TRANSIT came across this letter in the newspaper today from “Code 14” of Selangor. The letter shows us that there is always a story behind the scenes.
LET the decision makers at the Commercial Vehicles Licensing Board (CVLB) drive a budget taxi for a day and experience first-hand how much they can make working eight to 12 hours. This they would have to do by following all the rules they have enforced.
They must use the meter, accept passengers even for short trips in traffic jams and join the queue, be it at KLCC, the Bukit Bintang area or at hotels.
Like the 15 honest taxi drivers (most likely retired pensioners) out of 627 taxi drivers surveyed, they must also join the long queue at the NGV stations when they run out of gas.
At the end of the day, see how much is collected, minus the daily rental (about RM50) and gas. Do this for a week. I am sure, after the experience, they will be in a better position to decide on the fare for the budget taxi which has not changed “since the stone age”.

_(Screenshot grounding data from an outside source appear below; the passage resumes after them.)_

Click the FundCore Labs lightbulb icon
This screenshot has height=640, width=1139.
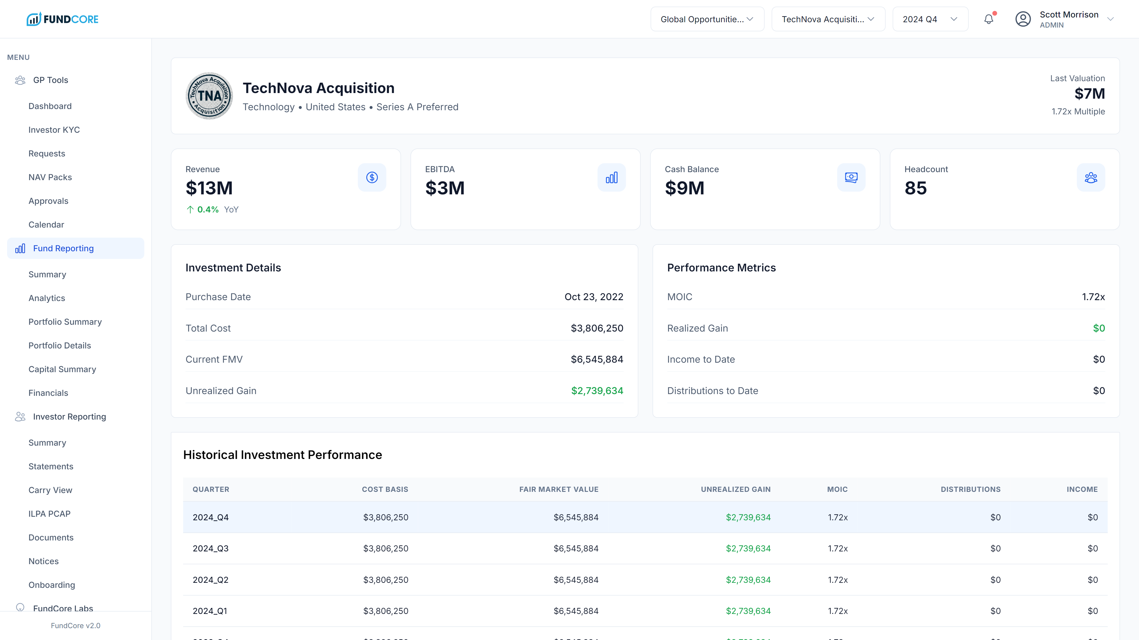click(20, 608)
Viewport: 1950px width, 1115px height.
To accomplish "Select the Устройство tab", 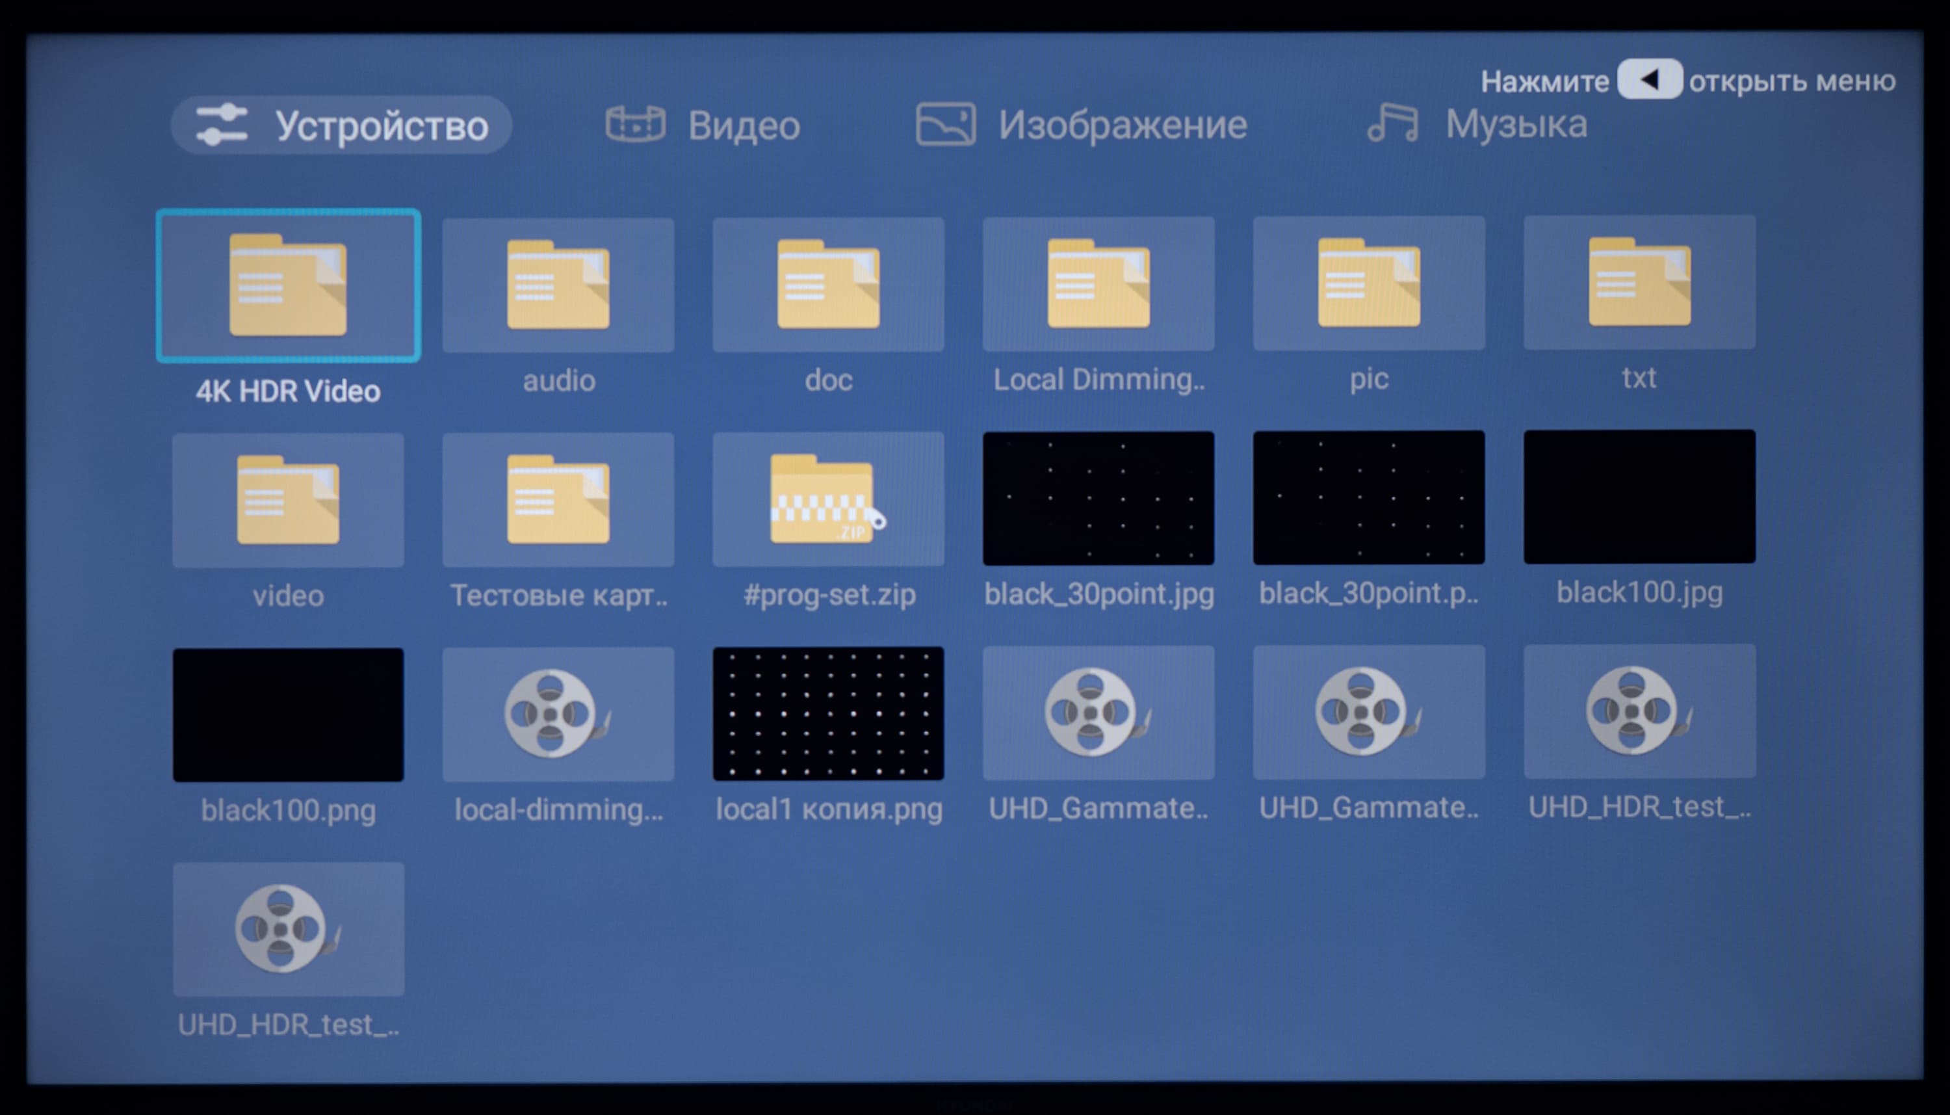I will pos(341,125).
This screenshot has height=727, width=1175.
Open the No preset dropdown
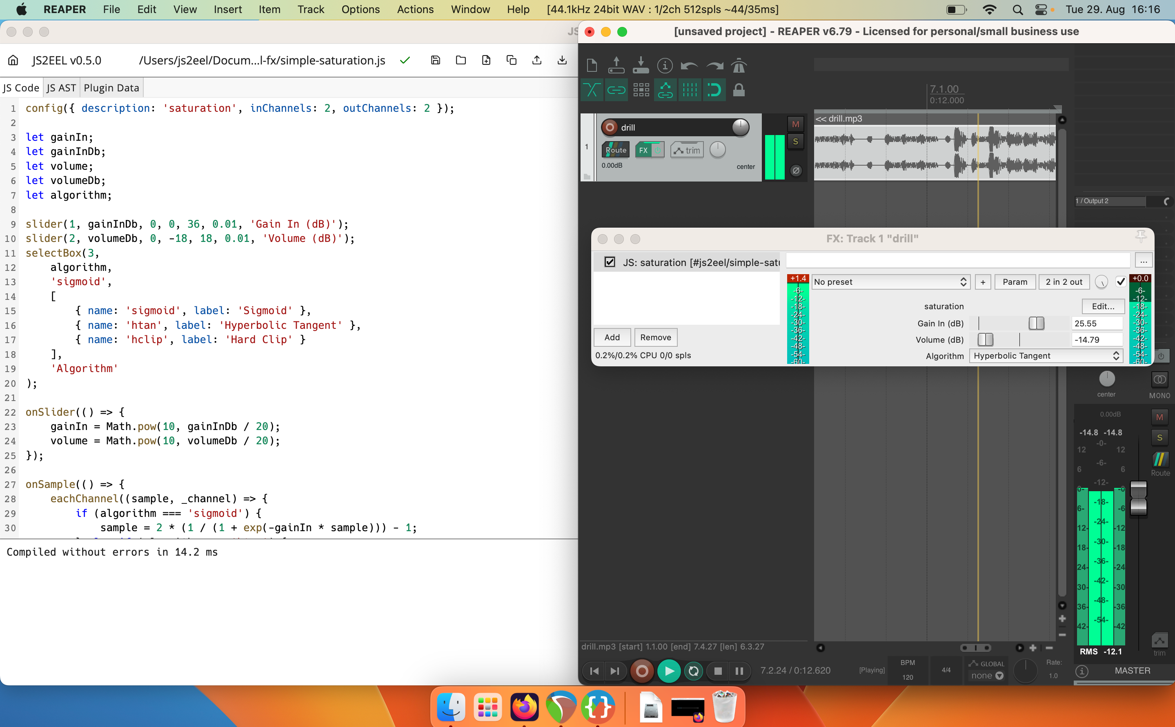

Taxi drivers do not enjoy subsidies, bonuses, medical leave, EPF and the benefits most wage earners enjoy. So at least give them something to cheer by revising the rate and allowing them to pick up passengers at KLIA.
Speaking of KLIA, I read a letter where the writer would rather opt for the airport limo than an illegal taxi though the fare is exhorbitant.
Actually the tourist in question went through a middleman who will give RM50 to the driver and pocket the rest. The actual metered fare is about RM62, while the airport limo charges a flat rate of RM91.
Besides the daily rental of RM100 to RM150 on the 2,000 taxis, the airport limo operator also collects 20% on each trip.
And speaking of rentals, I know of one company that still collects RM25 for the permits daily on 70 premier cabs, although all have been fully paid up after five years.
Imagine getting RM52,500 every month to rent a piece of paper. Why can’t it surrender the permits together with the taxis once full payment has been made?
This very interesting letter by Code 14 reflects that the problems within the taxi industry are very systematic and need to be resolved quickly.
Enforcement is not going to be an effective solution if it only catches the small fish while the big fish roam free. At the same time, the current situation is untenable and change is needed desperately.
We can only hope that the new SPAD will rise from the ashes of the CVLB and bring some reasonable improvement – but as the letter above shows, there is clearly a long, long way to go.